Indulge your senses with these irresistible Double Chocolate Peppermint Cookies that are not only decadently delicious but also gluten-free and dairy-free! Imagine biting into a warm, chewy cookie packed with rich chocolate flavor and a refreshing hint of peppermint—perfect for the holiday season or any time you crave a sweet treat. With just 27 minutes from prep to plate, these cookies are an easy way to satisfy your chocolate cravings while catering to dietary needs. Get ready to impress your friends and family with a delightful dessert that’s sure to be a hit!
Prep Time: 15 mins
Cook Time: 12 mins
Total Time: 27 mins
Cuisine: Gluten Free
Serves: 24 cookies
Ingredients
- 1 cup almond flour
- 1/2 cup cocoa powder
- 1/2 cup coconut sugar
- 1/4 cup coconut oil
- 2 large eggs
- 1 teaspoon vanilla extract
- 1/2 teaspoon peppermint extract
- 1/2 teaspoon baking soda
- 1/4 teaspoon salt
- 1 cup dairy-free chocolate chips
Instructions
- Preheat your oven to 350°F (175°C). Line a baking sheet with parchment paper to prevent the cookies from sticking.

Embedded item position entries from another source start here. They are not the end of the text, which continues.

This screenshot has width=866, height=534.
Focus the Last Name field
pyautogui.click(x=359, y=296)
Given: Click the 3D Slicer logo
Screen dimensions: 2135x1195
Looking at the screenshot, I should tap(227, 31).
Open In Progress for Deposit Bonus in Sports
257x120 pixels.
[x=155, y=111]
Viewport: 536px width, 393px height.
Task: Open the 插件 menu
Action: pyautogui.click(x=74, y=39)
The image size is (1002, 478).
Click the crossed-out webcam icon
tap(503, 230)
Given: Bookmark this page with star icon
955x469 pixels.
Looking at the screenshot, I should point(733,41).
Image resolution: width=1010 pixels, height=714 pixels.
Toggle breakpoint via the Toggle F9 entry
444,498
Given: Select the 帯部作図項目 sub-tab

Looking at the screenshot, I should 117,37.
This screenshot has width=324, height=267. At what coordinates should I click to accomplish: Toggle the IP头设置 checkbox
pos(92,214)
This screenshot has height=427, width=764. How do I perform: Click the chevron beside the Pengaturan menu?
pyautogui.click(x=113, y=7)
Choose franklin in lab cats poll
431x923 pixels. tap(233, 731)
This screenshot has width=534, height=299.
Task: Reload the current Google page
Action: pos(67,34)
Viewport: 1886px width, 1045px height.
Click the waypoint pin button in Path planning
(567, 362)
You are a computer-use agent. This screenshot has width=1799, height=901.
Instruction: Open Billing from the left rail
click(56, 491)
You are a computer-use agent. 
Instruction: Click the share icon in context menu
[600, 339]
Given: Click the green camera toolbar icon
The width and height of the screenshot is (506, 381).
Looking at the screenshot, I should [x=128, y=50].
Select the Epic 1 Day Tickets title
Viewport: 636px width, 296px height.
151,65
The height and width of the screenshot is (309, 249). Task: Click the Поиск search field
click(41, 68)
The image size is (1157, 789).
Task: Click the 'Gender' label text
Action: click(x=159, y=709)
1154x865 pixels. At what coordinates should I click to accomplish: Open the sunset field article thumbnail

- In a large mixing bowl, combine 1 cup of almond flour, 1/2 cup of cocoa powder, 1/2 teaspoon of baking soda, and 1/4 teaspoon of salt. Whisk these dry ingredients together until well combined.
- In a separate bowl, melt 1/4 cup of coconut oil. Allow it to cool slightly, then add 1/2 cup of coconut sugar, 2 large eggs, 1 teaspoon of vanilla extract, and 1/2 teaspoon of peppermint extract. Whisk the wet ingredients together until smooth and well blended.
- Pour the wet mixture into the bowl with the dry ingredients. Stir until just combined, being careful not to overmix. The dough will be thick.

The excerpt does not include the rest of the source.